I can’t control my temper.
I can’t maintain my patience with my family.
I can’t think well of the people around me.
I can’t stop wanting what my neighbor has.
I can’t get my priorities in the right order.
I can’t make everyone happy.
I can’t trust in God above everything else.
I can’t…I can’t…I can’t…
That Garth Brooks song is all about what we can’t do.  It’s been running in my head ever since I saw that our gospel text for tonight was John’s story of Jesus the Good Shepherd.  “January’s always bitter, but Lord, this one beats all.”  It’s March, sure, but it’s all we’ve been talking about these past few weeks.  This winter’s been so very hard, in so many ways.  We just can’t overcome it.  And with that particular “can’t” weighing so heavy on us, all the others seem that much heavier.

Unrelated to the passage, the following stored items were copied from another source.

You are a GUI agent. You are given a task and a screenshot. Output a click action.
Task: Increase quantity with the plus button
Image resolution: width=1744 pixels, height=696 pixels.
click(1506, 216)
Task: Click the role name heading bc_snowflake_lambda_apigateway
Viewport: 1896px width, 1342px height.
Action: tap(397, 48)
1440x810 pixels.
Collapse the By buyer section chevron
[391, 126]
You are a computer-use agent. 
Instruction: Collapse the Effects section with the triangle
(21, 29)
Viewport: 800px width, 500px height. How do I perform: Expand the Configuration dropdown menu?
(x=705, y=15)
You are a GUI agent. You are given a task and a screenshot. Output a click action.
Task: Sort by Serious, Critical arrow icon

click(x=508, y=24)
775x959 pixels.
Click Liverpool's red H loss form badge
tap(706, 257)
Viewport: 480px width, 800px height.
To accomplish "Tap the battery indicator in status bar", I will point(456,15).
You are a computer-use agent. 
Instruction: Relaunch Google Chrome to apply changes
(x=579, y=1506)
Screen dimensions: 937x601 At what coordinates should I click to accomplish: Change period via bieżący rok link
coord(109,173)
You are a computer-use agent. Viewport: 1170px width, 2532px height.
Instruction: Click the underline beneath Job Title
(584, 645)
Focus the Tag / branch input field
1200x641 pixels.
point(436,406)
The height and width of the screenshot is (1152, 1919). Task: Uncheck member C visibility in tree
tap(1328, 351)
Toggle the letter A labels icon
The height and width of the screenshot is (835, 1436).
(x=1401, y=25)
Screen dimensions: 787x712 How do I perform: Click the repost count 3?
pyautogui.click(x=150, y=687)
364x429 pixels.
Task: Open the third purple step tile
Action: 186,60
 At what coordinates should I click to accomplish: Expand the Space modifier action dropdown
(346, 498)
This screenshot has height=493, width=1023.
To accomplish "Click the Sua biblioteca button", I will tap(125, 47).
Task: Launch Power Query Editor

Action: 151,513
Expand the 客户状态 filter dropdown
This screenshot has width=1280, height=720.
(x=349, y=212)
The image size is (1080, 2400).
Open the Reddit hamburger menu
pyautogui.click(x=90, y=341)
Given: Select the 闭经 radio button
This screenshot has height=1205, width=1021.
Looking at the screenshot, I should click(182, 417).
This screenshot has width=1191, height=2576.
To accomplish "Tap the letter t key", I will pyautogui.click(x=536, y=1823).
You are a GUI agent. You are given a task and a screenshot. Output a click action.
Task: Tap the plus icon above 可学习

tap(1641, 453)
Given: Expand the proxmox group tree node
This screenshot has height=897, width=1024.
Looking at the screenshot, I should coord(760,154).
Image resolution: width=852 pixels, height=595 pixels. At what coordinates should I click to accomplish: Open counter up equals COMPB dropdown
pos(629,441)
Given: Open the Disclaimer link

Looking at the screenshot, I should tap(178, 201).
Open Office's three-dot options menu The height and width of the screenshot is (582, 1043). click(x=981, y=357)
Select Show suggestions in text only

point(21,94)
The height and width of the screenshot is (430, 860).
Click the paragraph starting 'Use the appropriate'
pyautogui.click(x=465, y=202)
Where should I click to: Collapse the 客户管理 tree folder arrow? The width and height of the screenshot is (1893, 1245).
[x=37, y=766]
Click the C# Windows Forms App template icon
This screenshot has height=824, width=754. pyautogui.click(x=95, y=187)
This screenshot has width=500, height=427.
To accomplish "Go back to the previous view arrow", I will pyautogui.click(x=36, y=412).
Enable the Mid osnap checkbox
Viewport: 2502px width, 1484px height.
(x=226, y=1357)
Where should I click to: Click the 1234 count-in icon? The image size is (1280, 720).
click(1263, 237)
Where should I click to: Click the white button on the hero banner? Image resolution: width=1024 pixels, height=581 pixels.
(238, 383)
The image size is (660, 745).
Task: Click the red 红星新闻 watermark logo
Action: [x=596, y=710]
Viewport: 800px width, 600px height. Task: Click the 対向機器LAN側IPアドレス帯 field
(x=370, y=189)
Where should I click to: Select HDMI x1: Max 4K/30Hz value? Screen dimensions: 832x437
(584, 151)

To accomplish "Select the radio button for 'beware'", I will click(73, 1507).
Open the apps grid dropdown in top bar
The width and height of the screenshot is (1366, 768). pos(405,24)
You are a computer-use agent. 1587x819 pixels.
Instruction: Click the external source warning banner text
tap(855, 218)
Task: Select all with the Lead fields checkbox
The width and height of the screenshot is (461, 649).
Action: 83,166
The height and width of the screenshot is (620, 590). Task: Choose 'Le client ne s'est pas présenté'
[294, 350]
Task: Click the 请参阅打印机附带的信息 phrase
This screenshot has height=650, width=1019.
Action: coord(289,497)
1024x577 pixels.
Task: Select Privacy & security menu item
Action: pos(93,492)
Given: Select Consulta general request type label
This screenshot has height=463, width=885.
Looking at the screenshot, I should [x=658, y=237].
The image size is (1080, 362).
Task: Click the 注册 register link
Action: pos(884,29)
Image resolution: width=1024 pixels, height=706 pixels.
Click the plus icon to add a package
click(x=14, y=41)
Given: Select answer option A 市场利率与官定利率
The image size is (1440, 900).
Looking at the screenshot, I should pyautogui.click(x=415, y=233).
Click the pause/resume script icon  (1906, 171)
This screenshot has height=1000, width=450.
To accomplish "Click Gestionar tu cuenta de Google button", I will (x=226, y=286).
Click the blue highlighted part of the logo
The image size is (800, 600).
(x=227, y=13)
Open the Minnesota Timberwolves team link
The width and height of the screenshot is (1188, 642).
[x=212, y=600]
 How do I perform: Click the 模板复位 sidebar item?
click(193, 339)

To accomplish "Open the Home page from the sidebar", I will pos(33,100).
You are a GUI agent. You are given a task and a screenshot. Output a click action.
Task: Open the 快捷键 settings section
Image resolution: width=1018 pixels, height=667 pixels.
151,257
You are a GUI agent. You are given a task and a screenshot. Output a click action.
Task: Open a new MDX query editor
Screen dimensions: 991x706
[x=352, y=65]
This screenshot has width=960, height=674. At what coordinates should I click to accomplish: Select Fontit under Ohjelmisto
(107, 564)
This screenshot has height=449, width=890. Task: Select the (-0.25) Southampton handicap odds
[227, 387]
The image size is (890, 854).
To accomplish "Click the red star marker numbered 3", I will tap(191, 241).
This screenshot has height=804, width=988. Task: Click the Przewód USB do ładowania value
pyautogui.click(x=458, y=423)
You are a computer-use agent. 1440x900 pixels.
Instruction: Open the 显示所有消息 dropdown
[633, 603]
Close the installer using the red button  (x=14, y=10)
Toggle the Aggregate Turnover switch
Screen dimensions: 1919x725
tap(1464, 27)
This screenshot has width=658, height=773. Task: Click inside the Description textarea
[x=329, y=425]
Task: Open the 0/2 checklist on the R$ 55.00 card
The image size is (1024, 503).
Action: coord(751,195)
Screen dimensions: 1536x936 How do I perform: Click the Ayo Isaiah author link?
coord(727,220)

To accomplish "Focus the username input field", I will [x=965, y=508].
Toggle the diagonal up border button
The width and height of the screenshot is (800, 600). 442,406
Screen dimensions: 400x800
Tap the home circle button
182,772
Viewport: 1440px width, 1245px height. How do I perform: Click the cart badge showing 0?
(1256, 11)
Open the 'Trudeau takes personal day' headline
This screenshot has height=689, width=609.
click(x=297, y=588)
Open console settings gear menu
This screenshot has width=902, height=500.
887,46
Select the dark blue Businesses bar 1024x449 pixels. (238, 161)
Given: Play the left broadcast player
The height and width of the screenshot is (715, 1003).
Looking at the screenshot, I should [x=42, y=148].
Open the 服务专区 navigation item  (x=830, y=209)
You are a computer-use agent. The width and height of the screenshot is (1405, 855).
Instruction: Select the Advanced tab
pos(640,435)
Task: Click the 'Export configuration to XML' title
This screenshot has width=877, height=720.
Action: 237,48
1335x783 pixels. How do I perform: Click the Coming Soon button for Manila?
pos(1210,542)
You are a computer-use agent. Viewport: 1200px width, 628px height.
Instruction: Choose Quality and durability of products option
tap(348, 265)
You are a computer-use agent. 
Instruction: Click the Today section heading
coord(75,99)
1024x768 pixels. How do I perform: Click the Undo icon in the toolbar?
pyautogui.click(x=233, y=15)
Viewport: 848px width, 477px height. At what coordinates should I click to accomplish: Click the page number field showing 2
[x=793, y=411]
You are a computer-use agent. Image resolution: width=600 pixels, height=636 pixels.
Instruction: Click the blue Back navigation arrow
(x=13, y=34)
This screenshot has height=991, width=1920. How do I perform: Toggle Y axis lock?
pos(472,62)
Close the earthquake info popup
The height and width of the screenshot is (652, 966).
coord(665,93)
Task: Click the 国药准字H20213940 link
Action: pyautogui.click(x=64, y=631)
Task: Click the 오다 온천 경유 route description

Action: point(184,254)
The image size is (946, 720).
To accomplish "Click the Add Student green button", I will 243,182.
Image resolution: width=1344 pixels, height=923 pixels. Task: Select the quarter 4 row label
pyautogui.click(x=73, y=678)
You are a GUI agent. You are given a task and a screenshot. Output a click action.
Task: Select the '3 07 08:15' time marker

I’m also afraid to say it gets worse before it gets better.  Sometimes we have to admit that “I won’t” is as much or more of a problem than “I can’t.”
“I won’t forgive him after what he did to me.”
“I won’t ever let anyone treat me like that without paying them back.”
“I won’t believe that God could ever love someone like that.”
I won’t…I won’t…I won’t…
When we read the 23rd Psalm, or this wonderful passage from the gospel of John, we put ourselves in the role of the sheep that Jesus is protecting.  But that’s not the whole truth of what Jesus is saying.  The whole truth is that sometimes we are the thieves, the bandits, the strangers and the hired hands.  The whole truth is that sometimes we are the enemies sitting at the table Jesus has set for someone else.  We won’t, and we can’t, and we come to the end of any hope that righteousness is something within our ability to achieve.
But our end is not the end.  We have hope in something other than ourselves.  The apostle Paul wrote, “Do you not know that all of us who have been baptized into Christ Jesus were baptized into his death?  Therefore we have been buried with him by baptism into death, so that, just as Christ was raised from the dead by the glory of the Father, so we too might walk in newness of life.  For if we have been united with him in a death like his, we will certainly be united with him in a resurrection like his.”  Jesus is the one who promises that death and dust and destruction will not be our final end - and it is our hope in him that sustains us even as we are nearing the end ourselves.
So we come to this Ash Wednesday, wolves, thieves, bandits, strangers, hired hands and sheep, to be marked with ashes and to remember:  we are dust, and to dust we will return.  But we will not go alone.  We have gathered because we know the voice of the Good Shepherd, the one who calls us home and leads us through the darkest valleys, where death and winter and all that is bitter and cold threaten us.  We remember that it is the breath of the Shepherd’s Spirit that made us more than dust, and we trust that when the last winter of death has come and gone, that breath will raise us out of the dust and lead us home one final time.
So, come.  Take your place with your brothers and sisters.  Be marked with the cross of “I can’t.”  Admit to the ashes of “I won’t.”  Be the dust that has no hope of life within itself, and be raised by baptism to new life in the Good Shepherd who welcomes us all.